PS: Die ÖVP sollte sich nicht in die Hoffnung wiegen, dass ihr dauerhaft Gerechtigkeit durch den ORF widerfahren würde. Das zeigt ein Beispiel vom gleichen Tag. Eine offizielle Kommission hat soeben festgestellt, dass die Studien, die das ehemalige Meinungsforschungsinstitut der Ex-Ministerin Karmasin für das Sportministerium gemacht hat, in Ordnung gewesen seien. Der ORF verschweigt einerseits nicht nur diesen Kommissionsbericht, redet aber gleichzeitig sehr wohl neuerlich von "zweifelhaften Studien". Mit solchem Framing macht man halt weiter die richtige Stimmung, also "Kampf gegen rechts". Von diesem Kampf ist derzeit interessanterweise, zumindest kurzfristig, Nehammer ausgeschlossen. Vermutlich wollen sie halt wieder weiteres Geld …

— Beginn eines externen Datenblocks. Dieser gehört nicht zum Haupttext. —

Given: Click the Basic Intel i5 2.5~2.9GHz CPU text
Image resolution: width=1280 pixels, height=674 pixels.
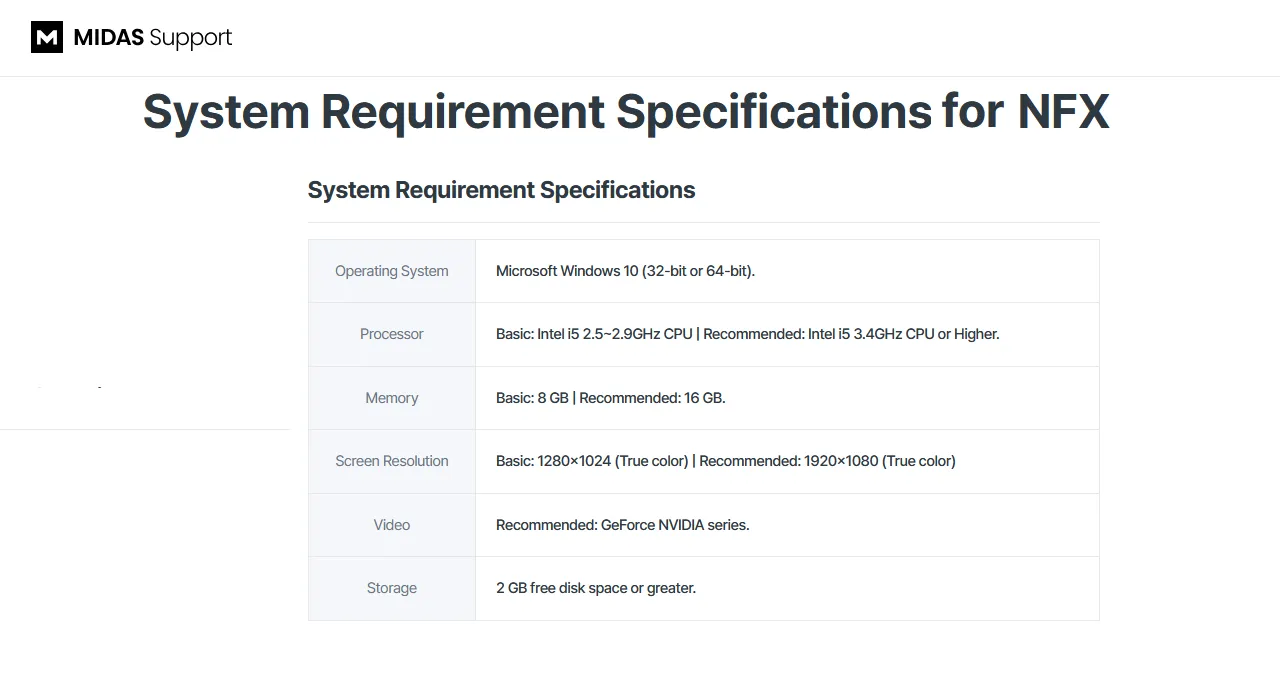Looking at the screenshot, I should (x=594, y=334).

PPS: Natürlich – aber das ist ja nichts Neues – gibt es auch keine kritische ORF-Befassung mit der SPÖ-Vorsitzenden. Diese schwingt nicht nur die gleichen lachhaften Neutralitätsphrasen wie Nehammer und Kickl. Sie behauptet sogar: Diplomatie wäre "alternativlos". Die Pippi Langstrumpf hat nur vergessen, diese Zauberlösung dem ukrainischen Präsidenten mitzuteilen. Dann bräuchten nicht Zehntausende Ukrainer in einem verzweifelten Abwehrkrieg zu sterben. Er bräuchte nur ein paar Diplomaten (und die Frage an die Russen, ob sie das halbe oder das ganze Land wollen ...).